I think if services are effectively procured based on quality and price then fair terms and conditions can be protected. The trouble arises when the focus is on saving costs and opting for the cheapest price wins approach. Evidence from across the country demonstrates that this impacts negatively on the service. As part of that negative impact, in order to compete, third sector providers have had to make savings by cutting staff terms and conditions.
However if services are procured effectively, third sector providers can produce savings and quality services as well as adding value to services through engaging with service users and the wider community. Mamimising community benefits from public service procurement offers scope to ensure that public money goes further and adds value.

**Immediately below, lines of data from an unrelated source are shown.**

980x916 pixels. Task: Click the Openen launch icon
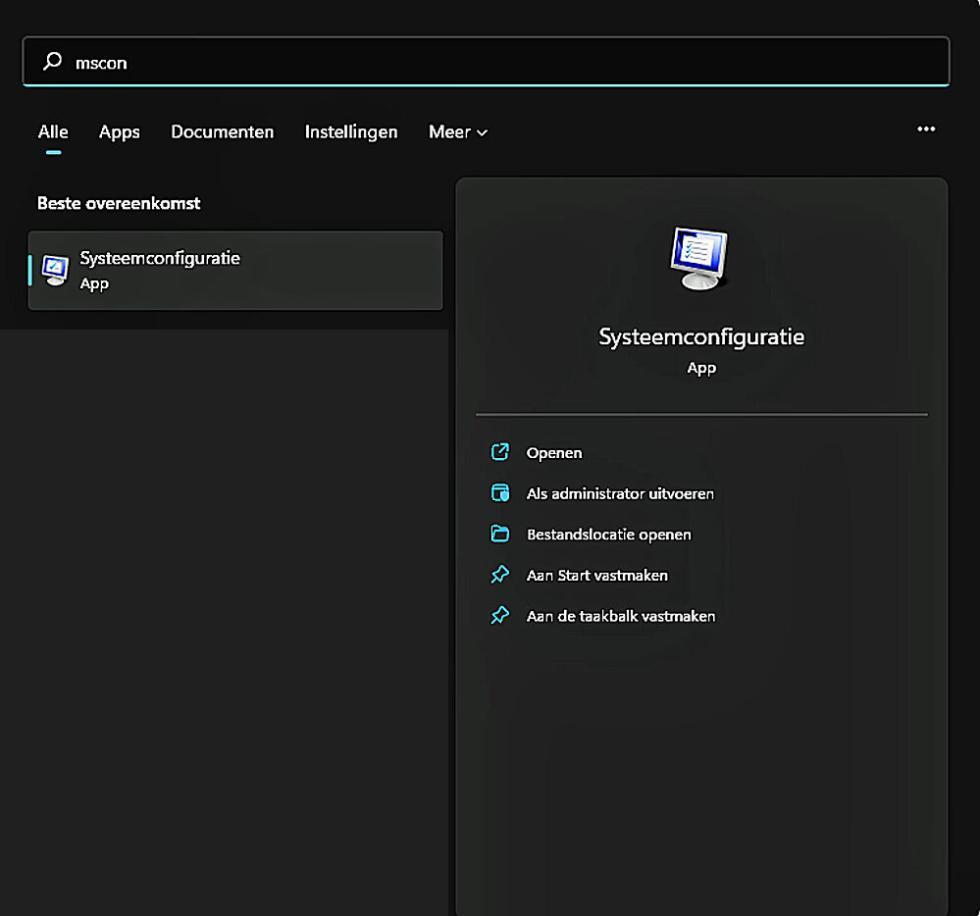(x=500, y=452)
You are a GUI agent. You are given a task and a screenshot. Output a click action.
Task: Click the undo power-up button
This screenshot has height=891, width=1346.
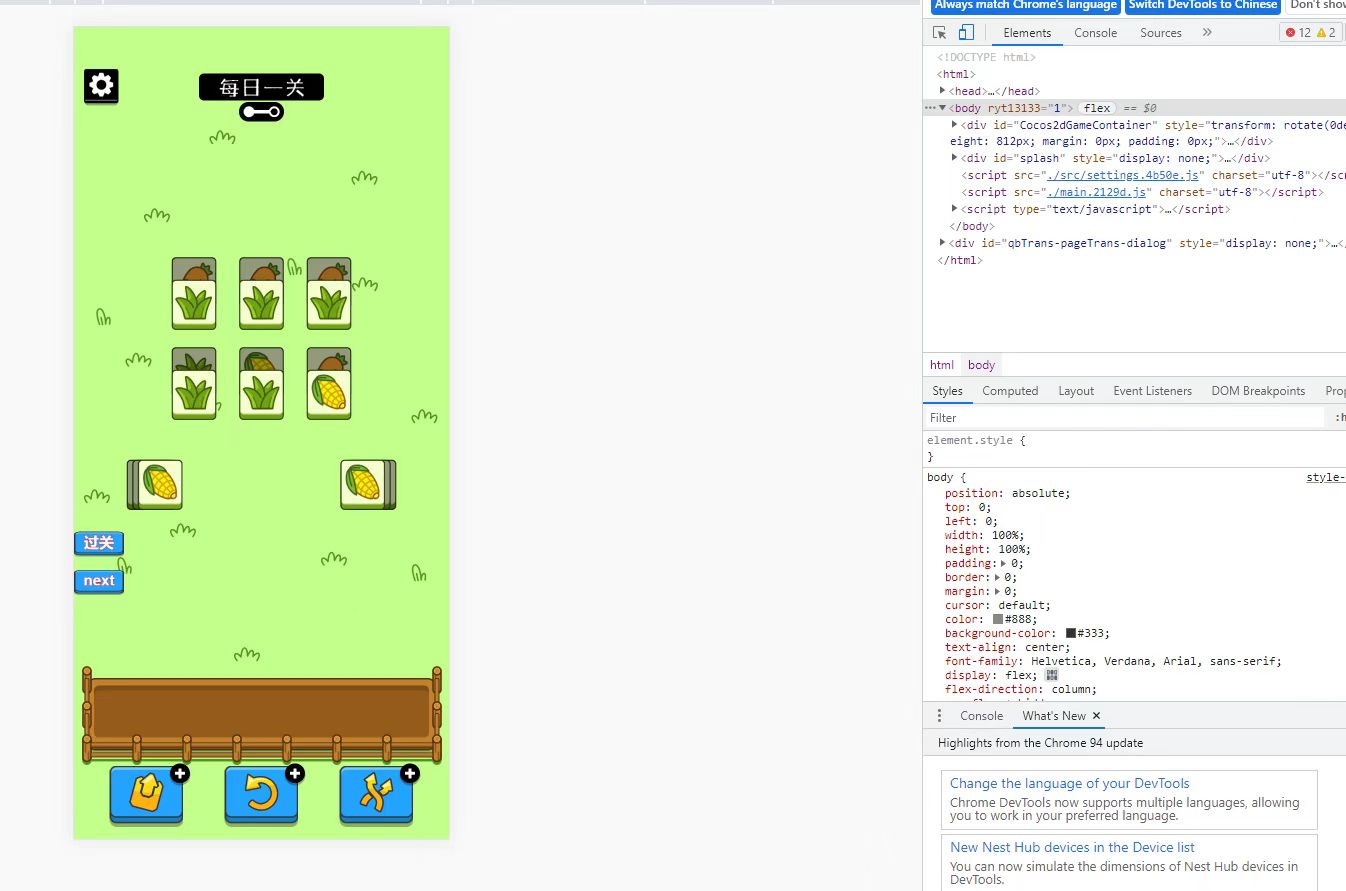click(261, 795)
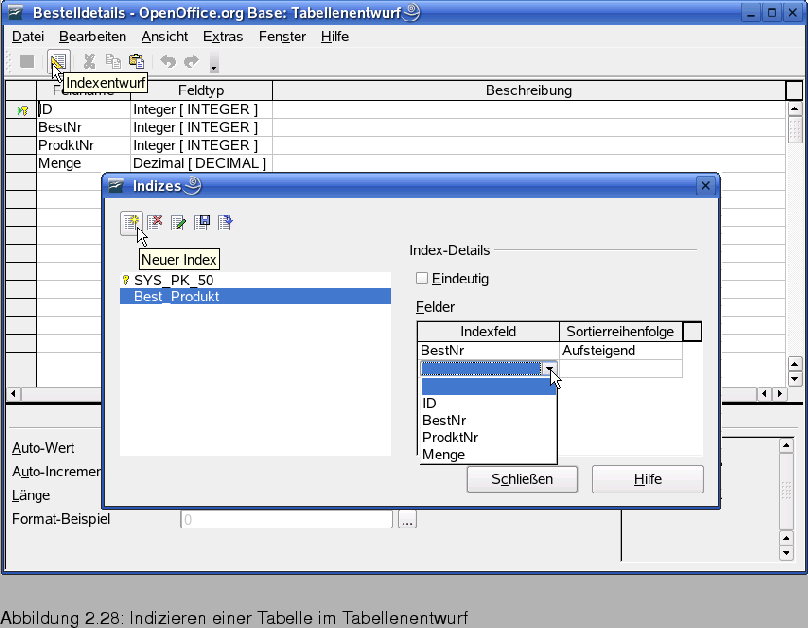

It would be good to compare and contrast some of the examples of terms and conditions in the third sector delivery of public sector services from across the country. Feeback and examples most welcome :0)
Evidently, the government abolished the code in order to exacerbate the realisation of its Big Society. I believe this to be an ill-considered policy decision, with potentially catastrophic effects – by failing to safeguard fair terms and conditions, the sector may fail to attract the required talent needed to successfully deliver services, and their ‘Big Society’ rhetoric could receive fatal critique to the detriment of third sector organisations.
However, when approaching this issue, we must regard relativity - terms and conditions are being stripped back across all sectors. Although to varying degrees of essentiality, graduates can now expect to enter employment for as little as £12,000, while employees in the private and public sectors are also experiencing pay cuts, pay freezes and the reduction/withdrawal of perks and benefits which may have been a primary draw to a job or organisation.
The Conservative government endorses a relatively ‘hands off’ approach to business, therefore it is extremely difficult to envisage how to indoctrinate the terms and conditions of private, public and third sector employees. However alliances such as the Leeds Initiative and Argyll and Bute Local Services Initiative (ABLSI) offer the capacity to unite public and third sectors (and,to a lesser extent, the private sector) to negotiate and agree upon applicable frameworks.
Furthermore, from past experience, the third sector often relies on the services of volunteers, whilst board members also offer their time and efforts free of charge. Therefore, there is often an organisational expectation that employees should ‘go above and beyond’ their contractual duties, or be willing to accept a salary below market rate, for the benefit of particular social or environmental objectives.
I will reiterate that I am relatively new to the third sector so apologies if I am off the mark or naïve …has anyone identified this as an area of sensitivity in regards to the commitments of individuals as community members and as local third sector employees?